Under the Constitution, a person who is convicted of an offence and sentenced to at least a year’s jail or a fine of at least $2,000 is disqualified from standing for election as a Member of Parliament.
Mr Tan, the vice-chairman of the Singapore Democratic Party, argued that the term “offence” does not extend to quasi-criminal offences such as contempt by scandalising the court.
But Justice Aedit Abdullah disagreed.
In his written judgment, the judge said the term “offence” in the Constitution is broad enough to include contempt by scandalising the court, also known as criminal contempt.
In October last year, Mr Tan was convicted of scandalising the court over a statement he had made in reference to a matter involving civil rights activist Jolovan Wham.
Wham made a Facebook post on April 27 that year stating that Singapore’s courts are not as independent as Malaysia’s on cases with political implications.
The Attorney-General’s Chambers (AGC) then initiated contempt of court action against Wham.
On May 6 last year, Mr Tan published a post on his Facebook page, saying that the AGC’s actions confirmed the truth of Wham’s comment.
After he was fined for contempt in April this year, Mr Tan sought a court declaration that he is not disqualified from contesting in the next general election, due by April 2021.
Represented by lawyer M. Ravi, he argued that the phrase “has been convicted of an offence” in the Constitution is ambiguous and can be read as being confined to criminal offences, excluding quasi-criminal offences such as criminal contempt.
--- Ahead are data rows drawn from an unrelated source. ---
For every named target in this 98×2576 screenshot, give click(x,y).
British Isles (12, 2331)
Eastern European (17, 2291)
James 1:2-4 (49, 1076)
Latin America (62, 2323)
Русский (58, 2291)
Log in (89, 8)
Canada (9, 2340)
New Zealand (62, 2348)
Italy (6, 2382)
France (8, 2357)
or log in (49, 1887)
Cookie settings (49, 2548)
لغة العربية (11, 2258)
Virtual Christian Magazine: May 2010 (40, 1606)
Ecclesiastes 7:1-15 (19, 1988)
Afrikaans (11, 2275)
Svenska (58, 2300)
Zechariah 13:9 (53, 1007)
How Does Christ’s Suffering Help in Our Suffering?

Mr Tan also relied on the position taken by election officials in a prior case involving veteran opposition politician Jufrie Mahmood.
In 1988, the then Returning Officer told The Straits Times that Mr Jufrie’s nomination paper would not be rejected if he attempted to stand for election. Mr Jufrie had earlier been fined $3,000 for contempt of court.
Responding to Mr Tan’s arguments, the AGC argued that the ordinary meaning of the term “offence” would include criminal contempt.
The AGC argued that the legislative purpose of the provision is to filter out unsuitable candidates. It added that the position taken in respect of Mr Jufrie’s nomination in 1988 did not assist in the interpretation of the law.
In his judgment, Justice Aedit said there was nothing to show that the term “offence” was limited to criminal offences. Mr Tan is thus disqualified from standing for elections.
“Based on the text of the provision and the context in which it is found in the Constitution, the interpretation to be given to the term ‘offence’ in Art 45(1)(e) extends to cover quasi-criminal offences such as criminal contempt.”
The judge said there were difficulties with relying on how Mr Jufrie’s case, including the fact that no details were given on the reason and no official record was tendered.
“Even if the RO’s position was accurately reported, this does not mean that the government remains bound by the position some 31 years later. The RO’s interpretation cannot be binding on the courts, which are tasked under the Constitution to interpret the law.”